Coeur d’Alene police and Cablevision officials say they’re cracking down on people who tap into cable services without paying.
“Most people don’t look at it as a theft, but it’s no different than walking into a store and walking out with $500 in merchandise,” said Steve Delgado, Cablevision general manager. “We’re not dropping criminal charges any more. We will prosecute to the fullest extent of the law.”
Police Capt. Carl Bergh said an increasing number of cable service thefts are being reported to the department.
Cablevision reported 11 thefts during all of 1994. The company has already reported eight in just the first two months of 1995, he said.
Delgado said the number of reported thefts is increasing because the company is taking a hard line.
“Cablevision is just in the position that we are not going to tolerate it any more,” said David Gray, the Cablevision technician responsible for investigating the thefts.
Although Cablevision tries to protect its services, stealing cable channels is relatively easy.
In some places, a small silver cable access box hangs high up on a telephone pole. In other places, a metal box encases the cable equipment on the side of an apartment complex - a simple padlock keeps it shut.
But all it takes is a ladder to climb up the pole or bolt cutters to break the lock.
The devices used to split one cable line into two can then be bought at almost any electronics store, said police Detective Mike Wolf.
Cable thieves don’t just steal the basic cable services, they also steal the various movie channels.
A cable subscriber who doesn’t pay for the movie channels has a “trap” put on his line. The trap keeps out premium channels such as Home Box Office. Some cable thieves break into the box and remove the trap, said Gerald Boyd, Cablevision plant manager.
Cablevision often finds out about the thefts through neighbors.
“Nobody likes to pay for something when they know somebody down the street is getting it for free illegally,” Delgado said.
Splitting a line can also weaken the neighbor’s cable signal, causing them to complain to the company. When repair personnel come to fix the problem, they find the theft, Delgado said.
According to Idaho law, theft of telecommunication services is a misdemeanor crime. A first conviction can land a person in jail for up to six months. A second conviction can mean up to a year behind bars.

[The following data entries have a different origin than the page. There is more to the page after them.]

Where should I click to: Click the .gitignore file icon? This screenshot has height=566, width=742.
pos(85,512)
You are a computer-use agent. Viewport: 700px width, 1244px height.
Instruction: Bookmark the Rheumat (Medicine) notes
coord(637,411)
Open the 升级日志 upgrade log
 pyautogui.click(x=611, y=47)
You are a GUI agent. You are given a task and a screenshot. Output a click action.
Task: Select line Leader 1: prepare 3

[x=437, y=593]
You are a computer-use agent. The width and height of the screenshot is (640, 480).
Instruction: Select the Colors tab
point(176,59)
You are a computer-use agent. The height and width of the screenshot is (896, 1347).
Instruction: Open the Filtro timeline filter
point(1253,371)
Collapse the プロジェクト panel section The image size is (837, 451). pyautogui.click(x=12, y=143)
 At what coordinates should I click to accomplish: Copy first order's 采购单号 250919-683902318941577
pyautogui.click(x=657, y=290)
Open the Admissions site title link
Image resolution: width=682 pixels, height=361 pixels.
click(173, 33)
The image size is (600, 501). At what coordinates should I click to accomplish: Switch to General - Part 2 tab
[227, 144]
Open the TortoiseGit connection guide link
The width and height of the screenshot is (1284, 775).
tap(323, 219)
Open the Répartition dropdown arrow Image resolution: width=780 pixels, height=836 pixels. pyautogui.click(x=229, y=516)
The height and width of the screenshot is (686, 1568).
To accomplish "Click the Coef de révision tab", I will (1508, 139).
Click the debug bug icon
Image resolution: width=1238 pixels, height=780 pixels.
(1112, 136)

Cable thieves may be fined $10 for every day they used the illegal hookup along with other fines.
Wolf said all of the people cited so far this year have denied illegally connecting to cable.
“They say, ‘It was here when I moved in so I assumed it was included in the rent,”’ he said.
Wolf is skeptical of their excuses, but pointed out that it doesn’t matter whether they hooked the illegal cable up themselves.
According to state law it is illegal to simply receive the cable channels without paying for them.
Delgado said he estimates the company runs across more than 100 illegal hookups a year in Kootenai County, costing Cablevision hundreds of thousands of dollars in lost revenue.
Cable employees are now watching more carefully for illegal hookups and will randomly audit neighborhoods, Delgado said.
In the past, cable employees sometimes disconnected the illegal hookup and either watched to make sure it didn’t happen again or had the accused pay for the programming they received, Gray said. In those cases, authorities were not notified.
Not any more. The company will now pursue criminal charges whenever possible, Delgado said.
“They’re stealing from us,” Gray said. “It needs to be nipped in the bud.”